Le chemin de fer de Gap (Hautes-Alpes) à Corps (Isère) par le Champsaur, dont la construction avait commencé en 1912, n'a jamais été mis en service.

Histoire

Origine

Dès le milieu du XIXe siècle, le principe d'une liaison ferroviaire entre Grenoble et Gap était acquis : Grenoble allait être relié à Lyon (ce fut fait en 1858), et Gap à Marseille (liaison achevée seulement en 1875). La jonction entre ces deux lignes s'imposait, et l'itinéraire semblait évident : la vallée du Drac était le trajet le plus court, et desservait notamment le bassin minier de la Matheysine. La population, les forces économiques et les édiles du Gapençais et des vallées voisines, dont le Champsaur, exprimèrent de multiples manières au cours des années 1860 « le caractère essentiel d'utilité générale » d'une telle liaison, seule susceptible à leurs yeux de mettre en valeur les richesses agricoles et minières des vallées qu'elle desservirait[1]. En 1879, Jules Verne, dans sa Géographie illustrée de la France, écrivait : « Gap est appelé à devenir le centre de trois embranchements importants : l'un venant de Lyon par Grenoble et la vallée du Drac, le second descendant la Durance et se dirigeant par Sisteron vers Avignon, le troisième remontant vers Briançon par la vallée supérieure de la Durance »[2].

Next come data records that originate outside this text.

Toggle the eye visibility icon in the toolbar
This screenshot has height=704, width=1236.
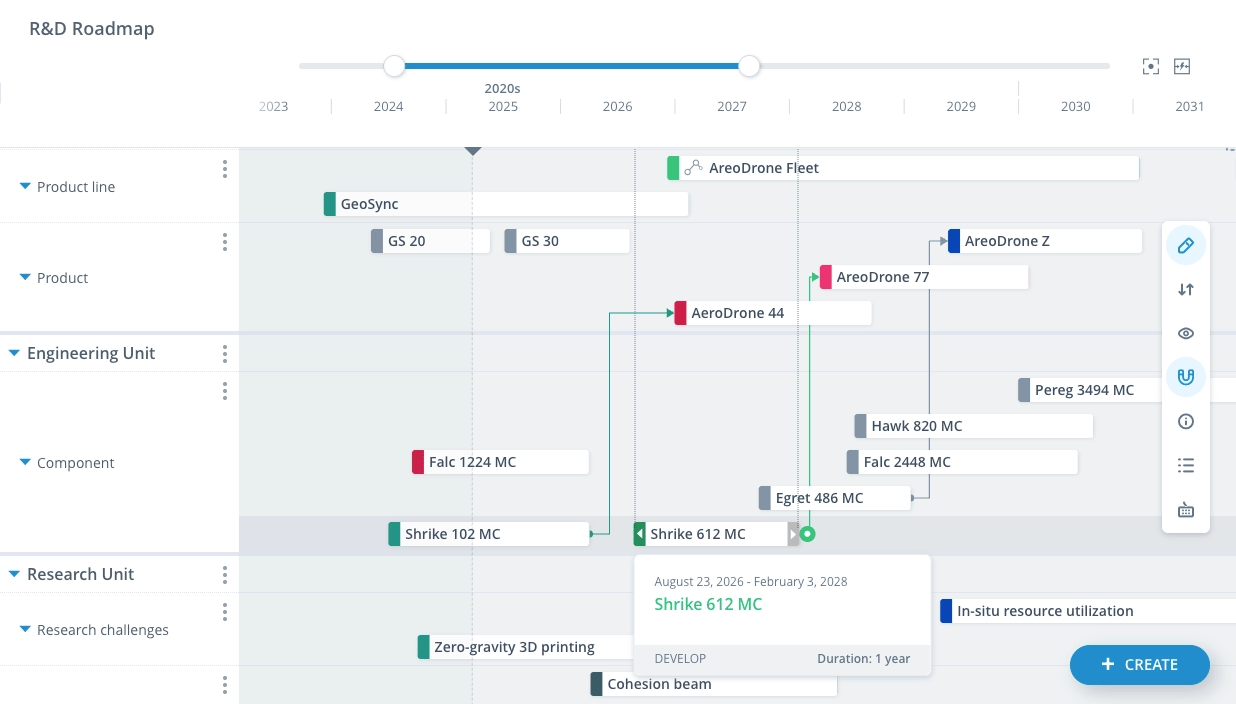[1186, 333]
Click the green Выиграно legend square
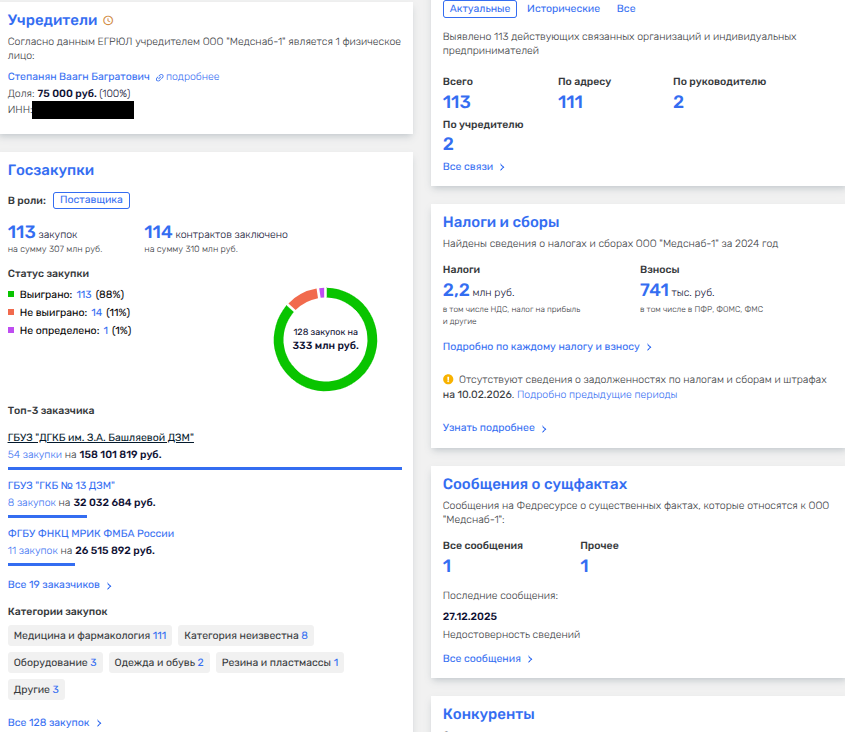845x732 pixels. pos(11,295)
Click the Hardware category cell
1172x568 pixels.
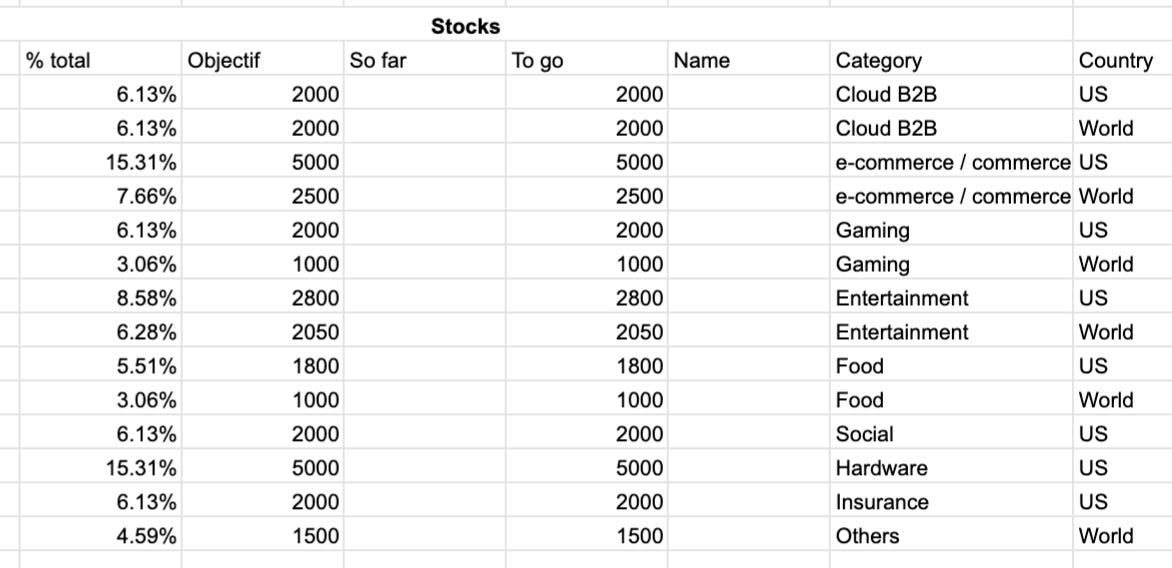pos(952,467)
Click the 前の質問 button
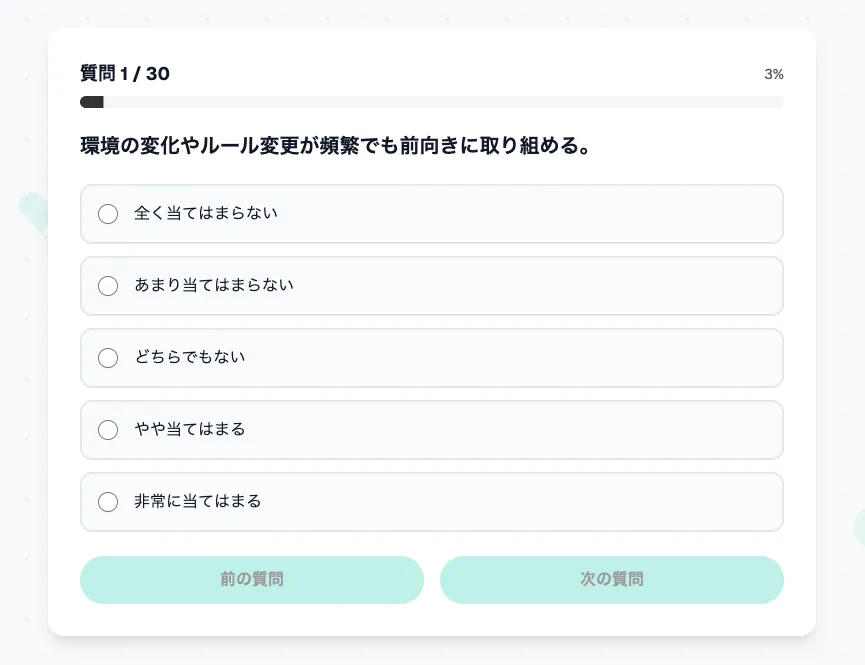This screenshot has height=665, width=865. 251,580
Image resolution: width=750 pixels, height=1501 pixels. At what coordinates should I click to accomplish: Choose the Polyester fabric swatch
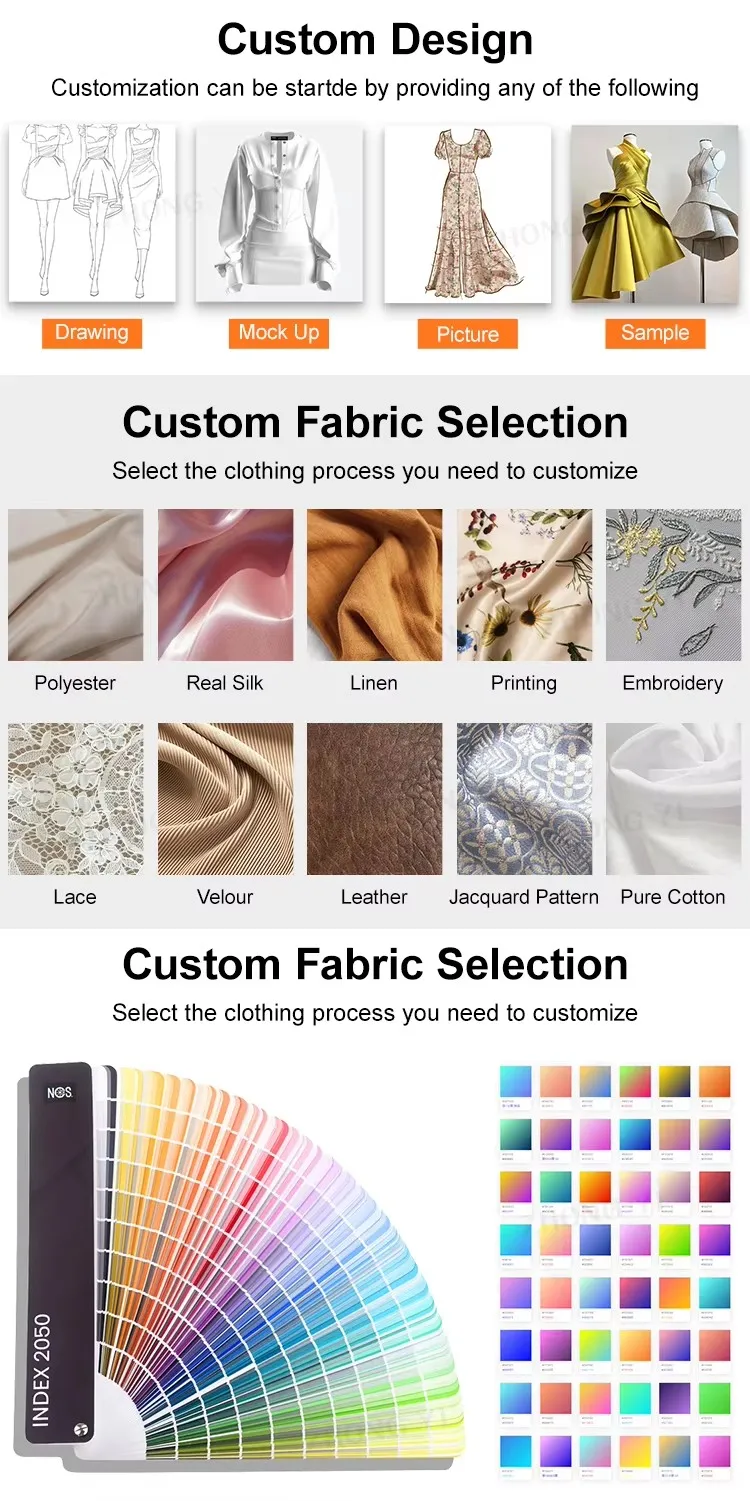[76, 585]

Encore fallait-il décider les pouvoirs publics sans qui une opération de cette importance était inconcevable. Dès 1854 existait un projet d'une ligne « d'intérêt stratégique » passant en tunnel sous le col de Manse pour relier le plus directement possible Grenoble à Briançon[3].... sans passer par Gap. Vingt ans plus tard le PLM choisissait de passer par le Trièves et le col de la Croix-Haute, pour rejoindre directement la ligne de la Durance à Veynes, et créer un axe Lyon - Marseille susceptible d'alléger la « ligne impériale » de la vallée du Rhône. Il finit par accepter, en 1892, un embranchement à la Freissinouse sur sa ligne de Gap à Veynes, ce que les Gapençais refusèrent avec indignation[4].

Une motrice prévue pour le "SG-LM-G", en service actuellement sur le SG-LM

En 1888 est inaugurée une ligne de Saint-Georges-de-Commiers à la Mure (SG-LM), en correspondance à Saint-Georges avec la ligne PLM de Grenoble à Veynes. Huit ans plus tard I. Wilhelm, ingénieur des ponts et chaussées à Gap, établit un projet reliant Gap à la Mure par une ligne à voie métrique avec des rampes jusqu'à 60 mm/m, qui pourrait être parcourue par des rames à traction électrique, solution hardie pour l'époque. Le PLM ayant de nouveau décliné la proposition, l'État, propriétaire du SG-LM, proposa de fusionner les deux lignes, et fit appel aux investisseurs privés pour prendre en charge le futur « SG-LM-G ». En 1900 le seul pétitionnaire abandonna, et en 1903 l'État reprit à sa charge la construction, en demandant l'aide des départements. Enfin le la loi déclarant d'utilité publique le chemin de fer de Gap à la Mure par la vallée du Drac fut promulguée[5].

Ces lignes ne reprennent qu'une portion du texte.